Segment Start: EXCERPT TO READ
Picture this:

1) Your internet connection stop working suddenly, as it does every month

2) You dial 1212 and call SLT and work your way through the prompt.

3) You get treated to 10 minutes of advertisements and a message saying all customer agents are busy.

4) You try again. Same message.

5) You try again. You get through. The operator cuts the call.

6) You try again. This time, you get through to a friendly operator who promises that tech support will call you today.

7) Seven days later: tech support gets lost trying to find your house and calls you while you’re in the loo.

This is a pretty common occurrence. If you don’t go through steps 1 to 4 at least once a month, you’re either privileged (or you’re living near some of SLT’s most critical infrastructure). Everywhere else, you resign yourself to the fact that you’re paying 3000 bucks for a connection that works only when you don’t have anything important to do. You tell yourself that the technical team will arrive. Eventually they do arrivive, by which time you feel like Robinson Crusoe and you weep with joy to see the tuk-tuk with the SLT logo pasted on the side. “Ane deiyo!” you shout, only too happy to be reconnected to the Rest Of The World. All is forgiven.

This is SLT. 

In fact, SLT is a strange company, and a fantastic model of Sri Lanka as a whole. You see, we have advertisements and press releases everywhere about their brand-new fiber network, available only to a microscopic minority and with data caps that make the whole thing pointless, while elsewhere, entire regions drop out of the coverage map as they disconnect, harangue the 1212 customer support hotline, and are reconnected only after threatening to call this minister or that. Sounds familiar? Yes, it does.
Segment End: EXCERPT TO READ
Segment Start: DATASET EXCERPTS
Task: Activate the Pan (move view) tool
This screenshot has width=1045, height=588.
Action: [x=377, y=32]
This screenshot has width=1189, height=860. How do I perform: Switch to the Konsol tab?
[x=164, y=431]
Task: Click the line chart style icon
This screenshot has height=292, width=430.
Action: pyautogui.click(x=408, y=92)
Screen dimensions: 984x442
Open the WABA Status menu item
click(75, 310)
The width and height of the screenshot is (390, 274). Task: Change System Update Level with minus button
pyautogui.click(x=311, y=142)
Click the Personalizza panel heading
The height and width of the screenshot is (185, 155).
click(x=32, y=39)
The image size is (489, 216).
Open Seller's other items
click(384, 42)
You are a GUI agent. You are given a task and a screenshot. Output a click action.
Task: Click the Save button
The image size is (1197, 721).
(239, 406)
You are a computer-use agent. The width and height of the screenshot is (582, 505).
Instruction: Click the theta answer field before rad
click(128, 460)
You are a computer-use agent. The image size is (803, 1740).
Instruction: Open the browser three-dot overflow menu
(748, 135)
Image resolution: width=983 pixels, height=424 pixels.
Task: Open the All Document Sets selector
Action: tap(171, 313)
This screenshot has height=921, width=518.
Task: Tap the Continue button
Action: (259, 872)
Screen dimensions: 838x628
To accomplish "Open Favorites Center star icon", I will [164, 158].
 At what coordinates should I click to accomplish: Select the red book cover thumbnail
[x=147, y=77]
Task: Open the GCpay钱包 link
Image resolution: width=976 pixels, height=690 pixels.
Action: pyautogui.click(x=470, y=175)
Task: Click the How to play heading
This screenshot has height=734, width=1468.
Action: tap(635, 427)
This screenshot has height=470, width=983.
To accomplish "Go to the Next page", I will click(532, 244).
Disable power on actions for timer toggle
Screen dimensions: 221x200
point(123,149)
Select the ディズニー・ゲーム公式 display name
Segment End: DATASET EXCERPTS
## QUESTIONS
- 1) Print the passage from "2) You dial" to "again. Same message." in the piece on SLT internet service.
- 2) Carry on the piece on SLT internet service, picking up right after its final sentence.

## ANSWERS TO THE TASKS
- 1)
2) You dial 1212 and call SLT and work your way through the prompt.

3) You get treated to 10 minutes of advertisements and a message saying all customer agents are busy.

4) You try again. Same message.

- 2)
The problem isn’t the network. By and large, our internet is cheap, especially compared to the world as a whole. SLT’s service, when it does works, actually does work: I have no complaints about speed or downloads. What I do hate is the customer support, which oscillates between good and phenomenally stupid. Consider this conversation, which a friend of mine had which an agent some months ago:

Friend: My Internet is slow. Youtube videos aren’t loading. I’ve subscribed to the 8Mbps package, so it shouldn’t be this bad.

Customer support: Ah, sir. Your number please.

Friend: <tells number>

Customer support: Ah…sir, you’ve used 20 GB already sir! What are you doing with all this data, sir? Don’t you think it’s too much?

Seriously. Who hires these people? We live in a country that’s as legendary for it’s hospitality as it is for civil war and political corruption, and this is the service we get? Tsk, tsk.